Vrijdag 17 januari 2025: het leesgezelschap schuift rond de tafel 'op de Eikenberg', bij Jo. Er valt wel wat te bespreken, uiteraard ons publieksevent in de hoofdbibliotheek Biekorf, gepland zaterdagochtend, 7 februari. We zullen er leestips delen met belangstellenden; in overleg stellen onze leesgroepleden hun korfje van drie boeken samen. Een jubileum vraagt om, aansluitend, samen te tafelen, en wat zijn we het weer roerend eens, de keuze valt op 'Le chef et moi'. Tijd voor het echte werk.
Het komt Ludo toe de avond van een introtekst te voorzien, en het worden er drie, weliswaar kort, te beginnen met de ergerlijke autoadvertenties waarbij zelfs in kwaliteitskranten heel hard wordt geappeleerd op de 'joy' van flitsende auto's, en de nood aan een vergrootglas om op dezelfde paginagrote advertenties de (wettelijk verplichte) verwijzingen naar milieu en veiligheid te kunnen lezen. Zonder verder verband twee korte tekstjes die hem de voorbije maanden waren opgevallen: een 'romantische' tekst in de intro van Patrick Joyces 'Boerencultuur: hoe het platteland uit onze herinnering
verdwijnt' (Amsterdam, 2024) en de troostende woorden van Ovidius die net in zijn 'Metamorfosen' stelt dat alles wisselt, niets teloor gaat. Met andere woorden: 'niets is voor niets'. Het gaat om een passage die Marietje d'Hane-Scheltema (°1932), die haar leven lang met Ovidius aan de slag is, als intro plaatste in haar boek(je) 'Alles altijd anders: over Ovidius' (Amsterdam, 2013).

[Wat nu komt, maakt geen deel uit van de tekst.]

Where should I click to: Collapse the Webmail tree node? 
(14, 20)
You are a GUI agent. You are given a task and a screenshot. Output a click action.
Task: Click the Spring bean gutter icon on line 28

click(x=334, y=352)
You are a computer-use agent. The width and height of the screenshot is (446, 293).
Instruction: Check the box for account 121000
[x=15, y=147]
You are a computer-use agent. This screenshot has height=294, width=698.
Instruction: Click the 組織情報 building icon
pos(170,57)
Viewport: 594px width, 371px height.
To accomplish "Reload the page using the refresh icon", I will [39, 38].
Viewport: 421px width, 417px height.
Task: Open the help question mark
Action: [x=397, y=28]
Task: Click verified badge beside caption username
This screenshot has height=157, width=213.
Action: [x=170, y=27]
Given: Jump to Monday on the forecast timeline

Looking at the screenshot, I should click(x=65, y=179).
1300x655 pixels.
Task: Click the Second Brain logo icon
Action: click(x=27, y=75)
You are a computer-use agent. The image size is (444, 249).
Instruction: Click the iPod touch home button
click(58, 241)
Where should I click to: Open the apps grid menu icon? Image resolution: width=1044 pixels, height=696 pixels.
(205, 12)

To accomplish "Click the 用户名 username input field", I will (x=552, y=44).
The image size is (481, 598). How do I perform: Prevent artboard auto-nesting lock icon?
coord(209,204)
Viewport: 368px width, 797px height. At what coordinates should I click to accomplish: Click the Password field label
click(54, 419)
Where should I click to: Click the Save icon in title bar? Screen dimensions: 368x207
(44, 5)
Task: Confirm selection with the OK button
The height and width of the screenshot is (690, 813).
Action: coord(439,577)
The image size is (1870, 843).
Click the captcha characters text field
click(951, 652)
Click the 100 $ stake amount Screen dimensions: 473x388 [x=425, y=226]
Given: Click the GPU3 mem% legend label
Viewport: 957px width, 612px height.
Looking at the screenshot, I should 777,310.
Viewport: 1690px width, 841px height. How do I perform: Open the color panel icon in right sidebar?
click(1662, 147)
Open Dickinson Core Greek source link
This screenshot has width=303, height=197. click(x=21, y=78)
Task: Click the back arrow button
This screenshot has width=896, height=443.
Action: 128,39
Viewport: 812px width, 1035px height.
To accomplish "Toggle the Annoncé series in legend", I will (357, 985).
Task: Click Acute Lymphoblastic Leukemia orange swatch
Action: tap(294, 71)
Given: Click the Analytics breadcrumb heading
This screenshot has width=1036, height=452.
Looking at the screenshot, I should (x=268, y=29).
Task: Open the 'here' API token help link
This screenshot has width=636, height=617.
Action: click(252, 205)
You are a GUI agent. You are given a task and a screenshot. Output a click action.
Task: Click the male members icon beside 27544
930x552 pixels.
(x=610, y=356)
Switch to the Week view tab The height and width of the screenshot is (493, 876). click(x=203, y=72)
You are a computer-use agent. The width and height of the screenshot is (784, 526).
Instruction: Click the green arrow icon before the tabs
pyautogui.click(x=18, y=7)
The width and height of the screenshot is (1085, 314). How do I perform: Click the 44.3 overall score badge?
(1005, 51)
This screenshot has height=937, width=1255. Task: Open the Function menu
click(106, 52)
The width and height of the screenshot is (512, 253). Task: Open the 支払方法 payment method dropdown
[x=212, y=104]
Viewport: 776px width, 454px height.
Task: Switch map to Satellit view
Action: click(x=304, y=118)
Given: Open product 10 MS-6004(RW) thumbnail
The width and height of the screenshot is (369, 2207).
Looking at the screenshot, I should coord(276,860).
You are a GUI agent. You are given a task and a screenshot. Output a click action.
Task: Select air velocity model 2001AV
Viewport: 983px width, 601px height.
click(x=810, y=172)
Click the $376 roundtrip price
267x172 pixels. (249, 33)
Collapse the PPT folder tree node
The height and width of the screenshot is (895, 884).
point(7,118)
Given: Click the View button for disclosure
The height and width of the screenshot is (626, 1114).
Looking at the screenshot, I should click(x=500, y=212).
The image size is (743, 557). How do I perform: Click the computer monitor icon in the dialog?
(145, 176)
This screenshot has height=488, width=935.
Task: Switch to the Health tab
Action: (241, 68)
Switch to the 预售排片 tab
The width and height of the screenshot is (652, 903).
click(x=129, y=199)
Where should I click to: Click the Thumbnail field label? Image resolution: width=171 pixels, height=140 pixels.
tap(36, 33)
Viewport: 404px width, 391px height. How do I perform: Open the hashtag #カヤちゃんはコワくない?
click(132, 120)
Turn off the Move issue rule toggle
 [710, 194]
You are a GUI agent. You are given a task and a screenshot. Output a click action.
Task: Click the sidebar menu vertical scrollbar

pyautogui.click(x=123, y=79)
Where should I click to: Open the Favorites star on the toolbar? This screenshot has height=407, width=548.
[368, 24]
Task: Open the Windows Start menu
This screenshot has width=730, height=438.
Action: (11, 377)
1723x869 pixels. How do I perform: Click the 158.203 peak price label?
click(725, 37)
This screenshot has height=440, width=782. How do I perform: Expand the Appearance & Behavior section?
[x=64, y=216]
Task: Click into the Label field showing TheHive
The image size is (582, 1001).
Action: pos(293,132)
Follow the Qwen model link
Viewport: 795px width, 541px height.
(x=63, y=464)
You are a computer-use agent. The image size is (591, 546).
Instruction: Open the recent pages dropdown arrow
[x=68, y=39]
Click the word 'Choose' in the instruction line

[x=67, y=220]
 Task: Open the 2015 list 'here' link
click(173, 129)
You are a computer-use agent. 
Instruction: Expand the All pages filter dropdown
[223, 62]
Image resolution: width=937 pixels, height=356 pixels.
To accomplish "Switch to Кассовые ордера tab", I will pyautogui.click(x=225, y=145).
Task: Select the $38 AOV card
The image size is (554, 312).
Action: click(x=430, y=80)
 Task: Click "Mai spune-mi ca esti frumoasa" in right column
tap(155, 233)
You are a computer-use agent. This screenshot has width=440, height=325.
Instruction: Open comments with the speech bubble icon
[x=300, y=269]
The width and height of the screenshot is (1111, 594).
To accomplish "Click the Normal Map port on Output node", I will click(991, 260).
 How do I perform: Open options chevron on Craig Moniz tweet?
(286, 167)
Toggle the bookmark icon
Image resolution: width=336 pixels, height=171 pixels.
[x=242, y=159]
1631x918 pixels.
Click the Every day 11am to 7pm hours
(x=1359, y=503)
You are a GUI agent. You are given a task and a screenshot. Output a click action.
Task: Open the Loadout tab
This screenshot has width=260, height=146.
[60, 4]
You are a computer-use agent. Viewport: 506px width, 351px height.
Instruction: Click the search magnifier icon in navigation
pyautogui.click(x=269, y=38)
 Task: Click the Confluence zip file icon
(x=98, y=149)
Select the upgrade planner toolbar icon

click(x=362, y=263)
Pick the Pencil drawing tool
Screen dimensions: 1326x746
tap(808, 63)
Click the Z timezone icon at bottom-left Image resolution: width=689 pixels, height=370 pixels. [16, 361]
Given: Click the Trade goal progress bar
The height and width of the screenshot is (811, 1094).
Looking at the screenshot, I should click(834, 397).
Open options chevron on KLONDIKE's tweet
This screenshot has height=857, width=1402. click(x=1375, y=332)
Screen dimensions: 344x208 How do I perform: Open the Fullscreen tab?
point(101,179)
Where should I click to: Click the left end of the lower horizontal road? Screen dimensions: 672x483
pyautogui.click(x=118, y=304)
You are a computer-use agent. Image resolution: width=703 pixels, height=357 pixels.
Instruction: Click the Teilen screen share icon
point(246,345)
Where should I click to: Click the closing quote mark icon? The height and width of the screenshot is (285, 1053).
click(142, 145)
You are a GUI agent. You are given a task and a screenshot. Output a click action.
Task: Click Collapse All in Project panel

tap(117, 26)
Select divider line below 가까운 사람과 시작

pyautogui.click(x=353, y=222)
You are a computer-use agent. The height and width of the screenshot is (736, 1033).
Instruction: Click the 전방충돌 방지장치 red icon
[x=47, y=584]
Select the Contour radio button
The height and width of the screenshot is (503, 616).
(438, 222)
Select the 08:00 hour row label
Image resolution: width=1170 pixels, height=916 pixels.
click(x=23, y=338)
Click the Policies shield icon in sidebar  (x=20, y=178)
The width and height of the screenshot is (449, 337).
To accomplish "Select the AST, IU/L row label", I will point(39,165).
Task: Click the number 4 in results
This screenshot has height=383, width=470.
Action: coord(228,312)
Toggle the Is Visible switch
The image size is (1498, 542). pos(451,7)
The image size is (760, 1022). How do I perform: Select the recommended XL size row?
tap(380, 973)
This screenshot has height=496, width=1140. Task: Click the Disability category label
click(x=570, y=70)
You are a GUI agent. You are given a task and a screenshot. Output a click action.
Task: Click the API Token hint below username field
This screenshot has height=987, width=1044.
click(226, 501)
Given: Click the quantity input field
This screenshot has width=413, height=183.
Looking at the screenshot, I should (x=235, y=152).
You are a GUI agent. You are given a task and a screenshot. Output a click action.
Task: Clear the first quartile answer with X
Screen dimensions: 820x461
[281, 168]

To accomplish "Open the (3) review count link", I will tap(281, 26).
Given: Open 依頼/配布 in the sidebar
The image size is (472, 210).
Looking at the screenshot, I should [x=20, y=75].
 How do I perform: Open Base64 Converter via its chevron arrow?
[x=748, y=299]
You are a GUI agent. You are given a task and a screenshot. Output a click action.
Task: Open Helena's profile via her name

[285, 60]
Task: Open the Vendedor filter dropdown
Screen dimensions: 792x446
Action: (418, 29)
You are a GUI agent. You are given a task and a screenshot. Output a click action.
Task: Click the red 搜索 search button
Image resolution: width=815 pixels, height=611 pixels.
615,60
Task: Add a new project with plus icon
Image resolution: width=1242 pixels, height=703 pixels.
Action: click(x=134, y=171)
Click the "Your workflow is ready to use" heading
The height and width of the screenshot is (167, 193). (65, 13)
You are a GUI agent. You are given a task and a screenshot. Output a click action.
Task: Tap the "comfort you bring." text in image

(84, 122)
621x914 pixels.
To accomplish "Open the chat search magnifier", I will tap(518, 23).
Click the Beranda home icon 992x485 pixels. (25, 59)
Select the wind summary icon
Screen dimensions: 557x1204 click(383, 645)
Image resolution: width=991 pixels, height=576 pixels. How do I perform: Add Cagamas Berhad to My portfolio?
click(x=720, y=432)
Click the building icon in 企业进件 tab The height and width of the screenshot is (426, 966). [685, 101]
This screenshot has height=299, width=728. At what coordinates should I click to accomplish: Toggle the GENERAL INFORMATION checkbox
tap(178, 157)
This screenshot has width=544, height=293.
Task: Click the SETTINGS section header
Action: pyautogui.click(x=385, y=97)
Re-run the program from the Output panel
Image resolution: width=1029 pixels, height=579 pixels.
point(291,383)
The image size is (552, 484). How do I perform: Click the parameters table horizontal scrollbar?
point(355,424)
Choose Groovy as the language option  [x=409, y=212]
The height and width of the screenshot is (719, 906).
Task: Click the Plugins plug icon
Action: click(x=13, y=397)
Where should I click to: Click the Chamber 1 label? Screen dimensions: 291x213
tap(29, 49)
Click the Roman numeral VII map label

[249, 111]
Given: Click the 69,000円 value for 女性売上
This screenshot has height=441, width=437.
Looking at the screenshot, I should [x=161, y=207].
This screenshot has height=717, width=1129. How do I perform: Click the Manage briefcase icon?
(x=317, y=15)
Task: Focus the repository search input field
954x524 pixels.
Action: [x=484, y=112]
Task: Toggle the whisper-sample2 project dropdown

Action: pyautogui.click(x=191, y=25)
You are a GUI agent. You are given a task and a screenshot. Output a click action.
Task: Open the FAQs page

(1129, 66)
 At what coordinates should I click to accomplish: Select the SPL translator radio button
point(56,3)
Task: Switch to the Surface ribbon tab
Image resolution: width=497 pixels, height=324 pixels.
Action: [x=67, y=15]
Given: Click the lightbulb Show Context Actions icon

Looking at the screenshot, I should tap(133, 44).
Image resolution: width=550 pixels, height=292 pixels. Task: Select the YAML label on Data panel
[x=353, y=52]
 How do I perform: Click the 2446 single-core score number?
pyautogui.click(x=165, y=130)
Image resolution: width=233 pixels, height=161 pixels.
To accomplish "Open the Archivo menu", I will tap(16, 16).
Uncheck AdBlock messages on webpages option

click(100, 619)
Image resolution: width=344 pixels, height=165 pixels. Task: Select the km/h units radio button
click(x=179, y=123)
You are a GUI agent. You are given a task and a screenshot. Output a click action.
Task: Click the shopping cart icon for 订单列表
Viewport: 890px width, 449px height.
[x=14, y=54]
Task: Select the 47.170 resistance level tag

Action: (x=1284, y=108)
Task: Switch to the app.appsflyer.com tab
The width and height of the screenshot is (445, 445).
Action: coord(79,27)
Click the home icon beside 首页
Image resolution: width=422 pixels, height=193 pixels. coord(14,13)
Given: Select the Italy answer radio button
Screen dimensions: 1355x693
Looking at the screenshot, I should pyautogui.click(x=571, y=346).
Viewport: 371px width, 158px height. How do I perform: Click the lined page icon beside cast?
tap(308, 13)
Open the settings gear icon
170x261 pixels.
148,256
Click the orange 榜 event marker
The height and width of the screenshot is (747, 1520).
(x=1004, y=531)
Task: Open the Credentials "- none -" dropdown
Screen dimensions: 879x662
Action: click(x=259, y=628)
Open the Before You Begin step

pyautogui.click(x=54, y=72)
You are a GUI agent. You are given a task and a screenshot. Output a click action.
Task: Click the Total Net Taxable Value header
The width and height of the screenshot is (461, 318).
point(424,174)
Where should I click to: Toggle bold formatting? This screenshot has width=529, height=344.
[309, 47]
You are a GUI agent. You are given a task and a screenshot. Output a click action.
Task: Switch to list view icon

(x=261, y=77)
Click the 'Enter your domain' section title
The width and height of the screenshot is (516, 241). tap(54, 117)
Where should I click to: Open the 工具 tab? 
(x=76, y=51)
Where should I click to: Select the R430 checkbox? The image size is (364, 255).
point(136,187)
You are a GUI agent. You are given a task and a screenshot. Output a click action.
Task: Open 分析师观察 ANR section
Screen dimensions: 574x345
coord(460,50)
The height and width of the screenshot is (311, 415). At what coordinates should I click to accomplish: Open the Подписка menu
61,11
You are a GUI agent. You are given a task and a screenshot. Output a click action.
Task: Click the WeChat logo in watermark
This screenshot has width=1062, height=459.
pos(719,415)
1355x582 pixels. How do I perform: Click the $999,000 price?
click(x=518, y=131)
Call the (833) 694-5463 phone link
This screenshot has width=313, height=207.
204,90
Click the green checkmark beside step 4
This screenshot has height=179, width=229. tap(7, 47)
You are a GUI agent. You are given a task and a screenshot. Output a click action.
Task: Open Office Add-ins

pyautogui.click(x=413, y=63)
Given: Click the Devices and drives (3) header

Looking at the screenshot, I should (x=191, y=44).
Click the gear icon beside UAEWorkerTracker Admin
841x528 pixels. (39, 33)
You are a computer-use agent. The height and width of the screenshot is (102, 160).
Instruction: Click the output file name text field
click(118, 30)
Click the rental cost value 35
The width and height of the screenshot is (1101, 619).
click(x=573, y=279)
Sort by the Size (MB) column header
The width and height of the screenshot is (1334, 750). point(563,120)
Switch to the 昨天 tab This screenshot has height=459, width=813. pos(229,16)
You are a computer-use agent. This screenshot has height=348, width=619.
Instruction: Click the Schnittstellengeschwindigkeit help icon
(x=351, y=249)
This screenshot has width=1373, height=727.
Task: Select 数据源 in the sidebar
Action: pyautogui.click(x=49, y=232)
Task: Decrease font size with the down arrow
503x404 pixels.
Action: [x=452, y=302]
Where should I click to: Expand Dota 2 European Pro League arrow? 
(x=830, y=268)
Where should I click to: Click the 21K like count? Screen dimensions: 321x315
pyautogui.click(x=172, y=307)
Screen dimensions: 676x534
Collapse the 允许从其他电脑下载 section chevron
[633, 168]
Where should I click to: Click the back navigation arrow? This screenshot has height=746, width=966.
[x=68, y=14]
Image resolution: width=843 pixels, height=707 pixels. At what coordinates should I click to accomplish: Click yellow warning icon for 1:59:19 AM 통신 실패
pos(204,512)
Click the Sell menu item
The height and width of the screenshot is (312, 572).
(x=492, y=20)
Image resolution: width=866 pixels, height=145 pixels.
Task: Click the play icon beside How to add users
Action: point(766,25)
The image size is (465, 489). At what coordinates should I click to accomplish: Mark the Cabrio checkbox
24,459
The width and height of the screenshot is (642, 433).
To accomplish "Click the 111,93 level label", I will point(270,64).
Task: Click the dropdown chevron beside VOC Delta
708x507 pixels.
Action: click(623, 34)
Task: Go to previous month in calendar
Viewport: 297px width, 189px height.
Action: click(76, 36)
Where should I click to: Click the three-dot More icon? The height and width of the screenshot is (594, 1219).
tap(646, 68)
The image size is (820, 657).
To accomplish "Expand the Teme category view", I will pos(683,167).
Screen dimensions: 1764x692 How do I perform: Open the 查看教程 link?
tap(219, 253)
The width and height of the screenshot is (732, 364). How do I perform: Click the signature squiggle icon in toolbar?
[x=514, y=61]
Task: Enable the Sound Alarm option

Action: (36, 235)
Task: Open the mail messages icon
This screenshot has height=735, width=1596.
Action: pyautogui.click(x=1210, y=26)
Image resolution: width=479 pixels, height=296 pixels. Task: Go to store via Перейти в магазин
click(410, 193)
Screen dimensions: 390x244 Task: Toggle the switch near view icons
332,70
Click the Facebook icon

Het uur was al ver gevorderd als de hoofdmoot op tafel komt, met name 'Schoon' van de jonge Chileense auteur Alia Trabucco Zéran' een boek voorgesteld door Jo. Estela, een Chileense vrouw treedt als huishoudster in dienst bij een hardwerkend, succesvol koppel met een kindje. Het boek is opgevat als een monoloog van Estela, waarin ze breedvoerig duiding brengt bij wat zich finaal dramatisch zal voltrekken, de dood van het kind. Het kil samenleven in een vervreemdende omgeving wordt op deze manier geënsceneerd. De vraag die de lectuur voortdrijft is dan - Jo verwijst hierbij naar Alfred Hitchcock - niet wat er zal gebeuren, maar wel wanneer.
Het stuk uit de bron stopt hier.